For Europe, I use
www.multimap.com -- for example, here is an image that I chose at random from Slovakia:
http://www.multimap.co.uk/map/browse.cgi?client=public& overviewmap=SK_over&db=SK&scale=1000000&coordsys=& g.x=81&g.y=154
Multimap's coverage of the UK is particularly outstanding -- you can even have it superimpose a map image over an aerial photograph of the same area at the same scale as the map.
For the United States, I LOVE Terraserver. It has maps and aerial photographs from the United States Geological Survey. For example, here is an aerial photograph of a portion of the terminal building at SFO:
http://terraserver.homeadvisor.msn.c...0&y=20818&z=10
This site tiles the photographs together at whatever resolution you want in order to show you almost any area of the country you want. Like I said, they also have USGS topographic maps for the entire country, again at your choice of resolution. By clicking on Advanced Find, you can enter a street address. This allows you to bring up an aerial photograph of where you live or work, or almost any other place of interest in the United States.

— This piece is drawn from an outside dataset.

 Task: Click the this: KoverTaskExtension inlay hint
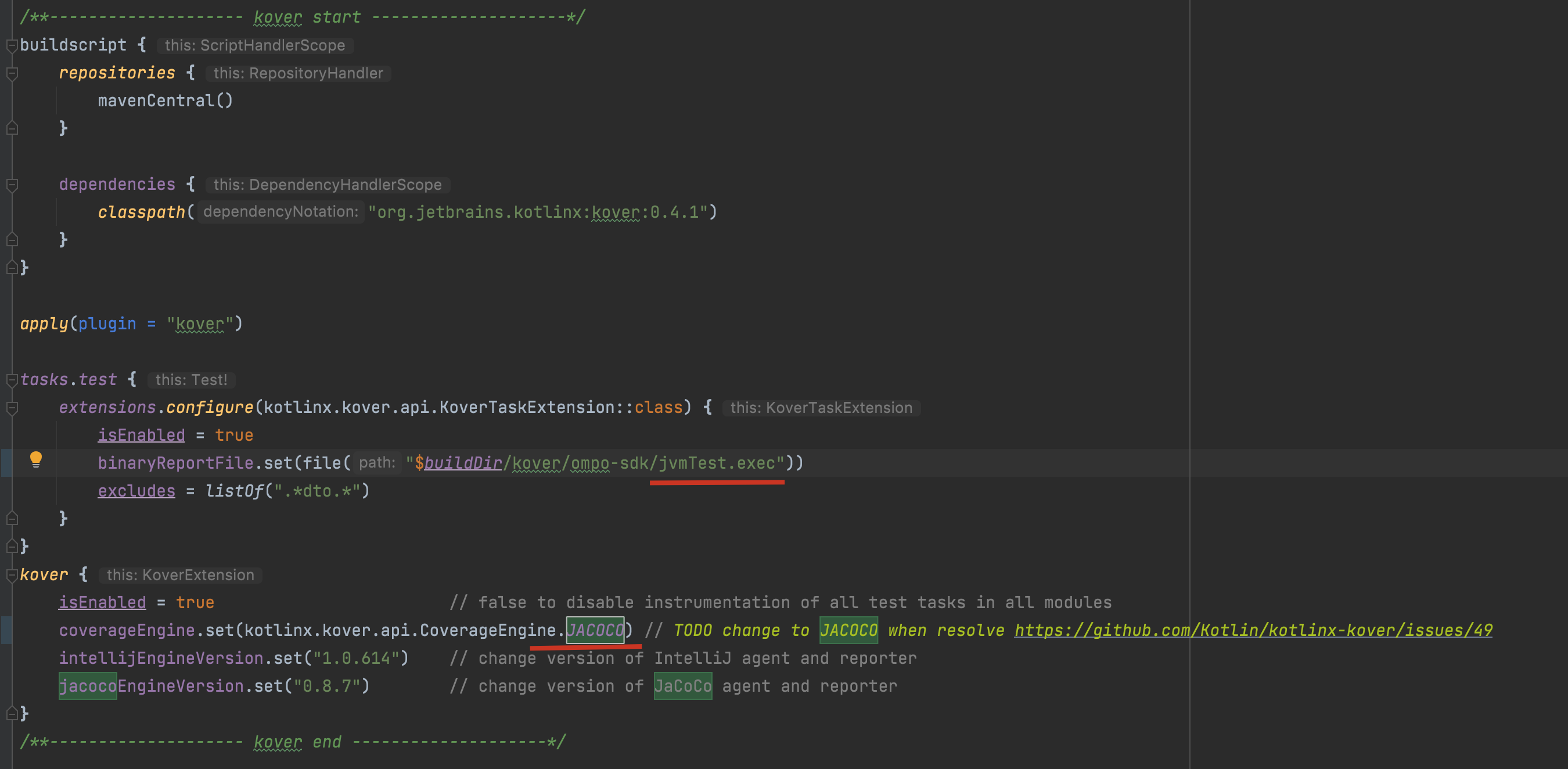[821, 407]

For street-level finding maps in a city or for driving directions, Mapquest or some other site that generates maps on the fly from a database is better, but otherwise Terraserver and sites like it that use scanned images of paper maps provides superior results, IMHO. Here is an example of a randomly pick Maui, Hawaii, map. You can zoom in or out and pan to whatever portion of the map you want.
http://terraserver.homeadvisor.msn.c...&y=356&z=5&w=2
[This message has been edited by amanuensis (edited 01-11-2003).]